- やること: 本文の「真剣勝負の場でありながら、この二人を中心にちょっと違う世界が作り出される。」から「やりすぎも含めて、私はただ楽しい。」までを、「雰囲気」を「空気」に置き換えて書き直すこと。

- 本文:

司会者浜田、審査員長松本で展開するキングオブコント

キングオブコントの司会は、ここ9年は浜田雅功が担当している。

賞レースの司会を浜田、審査員長を松本がやっているので、キングオブコントは他の賞レースと違う雰囲気になる。

真剣勝負の場でありながら、この二人を中心にちょっと違う世界が作り出される。

私はこの雰囲気が大好きだ。

1980年代のダウンタウンの香りがする

一生を左右する場なので出演芸人は極度に緊張しており、その一部は審査員の芸人にもうつっている。

でも、浜田雅功は、司会なので、芸人人生の浮沈を握っておらず、のびのびとやっている。

あまりにのびのびしていて、見ていて気持ちいい。

やりすぎも含めて、私はただ楽しい。

もともとダウンタウンの漫才はそういうものだったからだ。1980年代のダウンタウンをおもいだして嬉しくなる。

審査員呼び込みまで20秒を無駄に使う

2023年のキングオブコントでは、とくに浜田雅功の自由ぶりがきわだっていた。

司会は浜田雅功とTBSの日比麻音子(ひび まおこ)アナウンサーであった。(このコンビで4年目になる)

冒頭ふたりの挨拶があり、審査員の呼び込みになるが、浜田雅功は「いや、まだ行かない」と彼らを呼び込まない。

- 抜粋資料:
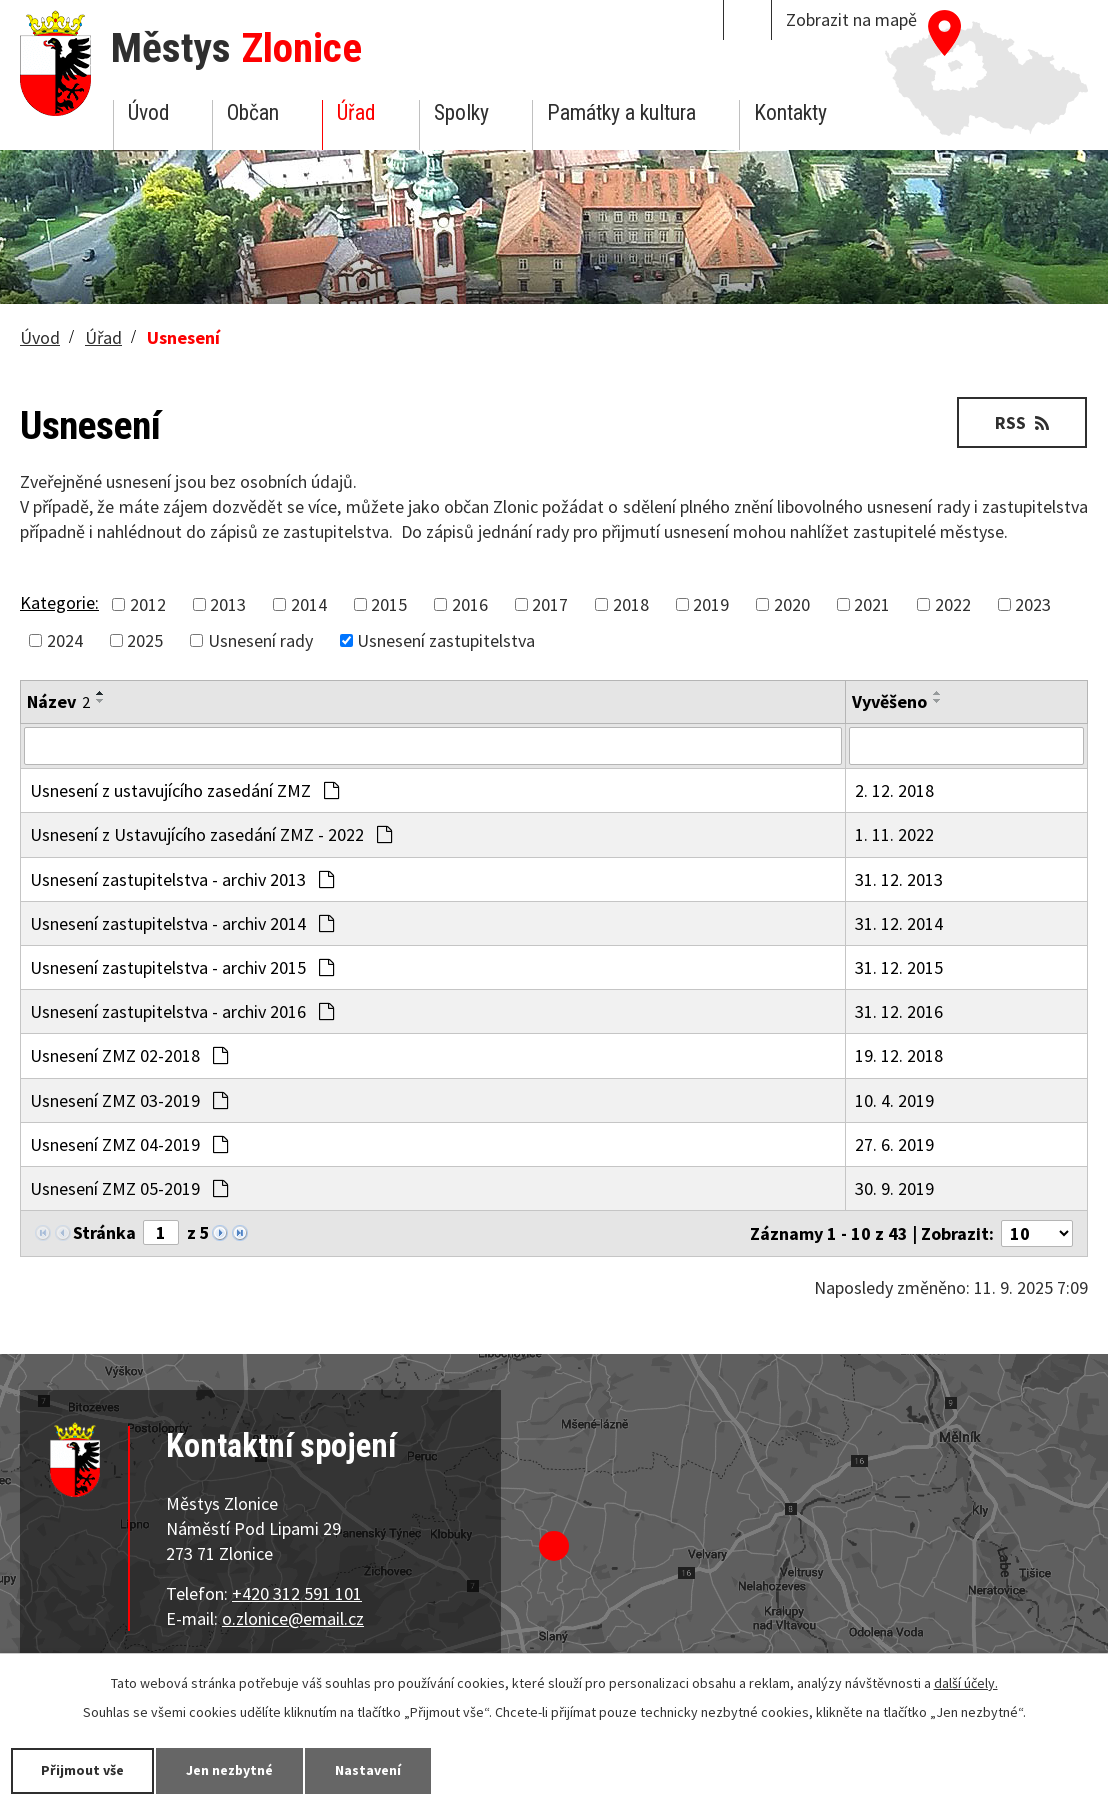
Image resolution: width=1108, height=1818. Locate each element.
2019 (711, 604)
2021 (872, 604)
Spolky (461, 112)
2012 (148, 604)
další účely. (966, 1683)
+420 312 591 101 (297, 1593)
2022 (953, 604)
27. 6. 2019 (894, 1144)
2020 (792, 604)
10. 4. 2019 (894, 1100)
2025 (145, 640)
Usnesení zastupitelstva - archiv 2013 (182, 879)
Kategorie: (59, 602)
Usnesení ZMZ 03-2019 (129, 1100)
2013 (228, 604)
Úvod (148, 112)
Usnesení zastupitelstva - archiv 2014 (182, 923)
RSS (1022, 422)
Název (58, 701)
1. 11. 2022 (894, 834)
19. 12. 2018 (899, 1055)
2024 (65, 640)
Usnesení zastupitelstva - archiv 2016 (182, 1011)
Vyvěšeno (889, 701)
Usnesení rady (260, 640)
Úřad (356, 112)
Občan (253, 112)
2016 (470, 604)
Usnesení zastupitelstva (446, 640)
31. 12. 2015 (899, 967)
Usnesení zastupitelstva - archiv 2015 (182, 967)
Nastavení (369, 1770)
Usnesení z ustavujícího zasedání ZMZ (184, 790)
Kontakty (790, 112)
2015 (389, 604)
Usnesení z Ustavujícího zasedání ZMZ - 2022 (211, 834)
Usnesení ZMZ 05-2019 (129, 1188)
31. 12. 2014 (899, 923)
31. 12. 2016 (899, 1011)
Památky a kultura (621, 112)
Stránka (104, 1232)
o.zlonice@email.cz (293, 1618)
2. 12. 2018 (894, 790)
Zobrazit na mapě (851, 19)
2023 (1033, 604)
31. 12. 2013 (899, 879)
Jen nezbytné (230, 1770)
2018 (631, 604)
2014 (309, 604)
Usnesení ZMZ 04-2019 (129, 1144)
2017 (550, 604)
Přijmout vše (82, 1770)
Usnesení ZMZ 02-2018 (129, 1055)
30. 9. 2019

- 解答:
真剣勝負の場でありながら、この二人を中心にちょっと違う世界が作り出される。

私はこの空気が大好きだ。

1980年代のダウンタウンの香りがする

一生を左右する場なので出演芸人は極度に緊張しており、その一部は審査員の芸人にもうつっている。

でも、浜田雅功は、司会なので、芸人人生の浮沈を握っておらず、のびのびとやっている。

あまりにのびのびしていて、見ていて気持ちいい。

やりすぎも含めて、私はただ楽しい。